And the match was certainly worthy of celebration. An estimated 20,000 spectators from all over Kent, and beyond, crammed into Bourne Park to see the biggest names in the sport, including the bulk of the famous Hambledon Club, battle it out over two days.
The scorecard (one of the first to record individual batters’ scores) shows that England won by two wickets in a low scoring thriller that had everyone, especially those with a bet on the outcome, on the edge of their seats.
The key to England’s victory was this remarkable individual, Edward “Lumpy” Stevens.

Photo courtesy Marylebone Cricket Club
Lumpy was the best fast bowler in England at the time and, legend has it, so accurate that he was responsible for the introduction of a third (middle) stump after he repeatedly clean bowled batters through the original two without disturbing the wicket.

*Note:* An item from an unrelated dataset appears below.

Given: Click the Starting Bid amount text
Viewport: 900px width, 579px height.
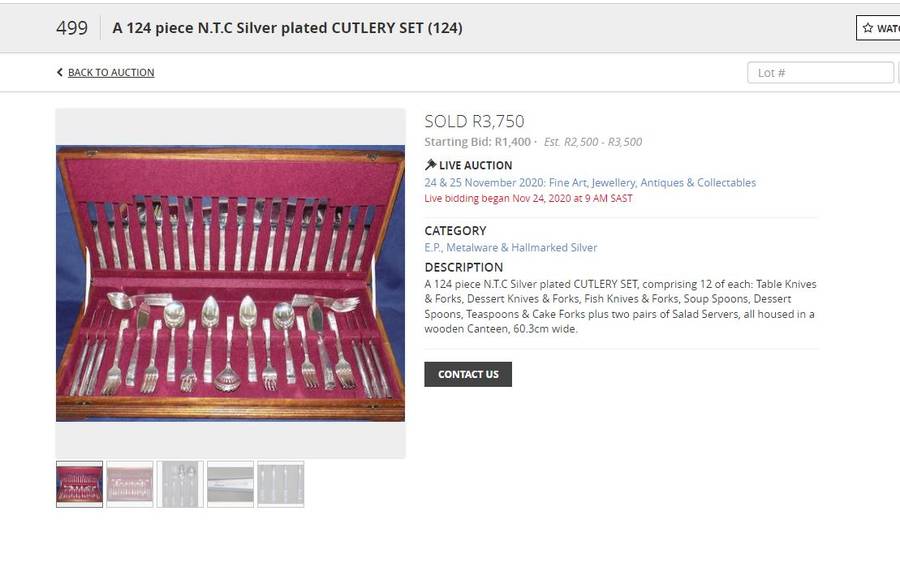Looking at the screenshot, I should pos(480,141).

During the match at Bourne Park, Lumpy caused astonishment by bowling Hampshire’s best batter, John Small, a feat, which according to the Kentish Gazette “had not been done for some years.”

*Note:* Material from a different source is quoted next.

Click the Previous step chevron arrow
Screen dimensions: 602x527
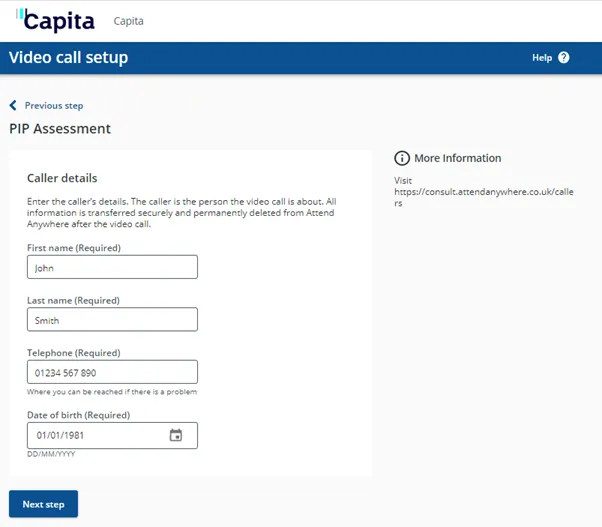click(13, 105)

The Noble Game of Cricket is far too long and excessively florid to quote in full here but it is worth looking at in some detail because of what it reveals about the state of cricket in late 18th century society.
The opening verse tells us two things right off the bat. First, the sport had been firmly embraced by the aristocracy and secondly it was a source of national pride. Indeed, we are told that cricket surpassed even the treasures of ancient Greece that these noble gentlemen had undoubtedly witnessed during their Grand Tour of Europe. The game, we learn, provided exhilarating entertainment for spectators, and in particular, the female audience.
Here’s guarding and catching and throwing and tossing
And bowling and striking and running and crossing,
Each mate must excel in some principal part,
The Pentathlon of Greece could not show so much art.
The parties are met, and array’d all in white,
Fam’d Elis ne’er boasted so pleasing a sight,
Each nymph looks askew at her favourite swain,
And views him half stripped both with pleasure and pain.
The poem goes on to take us through the various stages of the match with one verse devoted to each of the three disciplines of batting, bowling and fielding, perhaps serving as an introduction to the game for new fans. And it concludes with a salute to the two men responsible for staging this wondrous event.
With heroes like these even Hampshire we’ll drub,
And bring down the pride of the Hambledown club
The Duke, with Sir Horace, are men of true merit,
And nobly support such brave fellows with spirit.
The Duke and Sir Horace were John Sackville, the third Duke of Dorset, and Sir Horatio Mann, the host of this particular match who had moved into Bourne Park House seven years earlier. He was in his early twenties, he’d inherited a vast fortune from his father, and just married the daughter of the Earl of Gainsborough. His uncle Horace was the long-standing British representative to the court of Tuscany, and a close friend and confident of Horace Walpole.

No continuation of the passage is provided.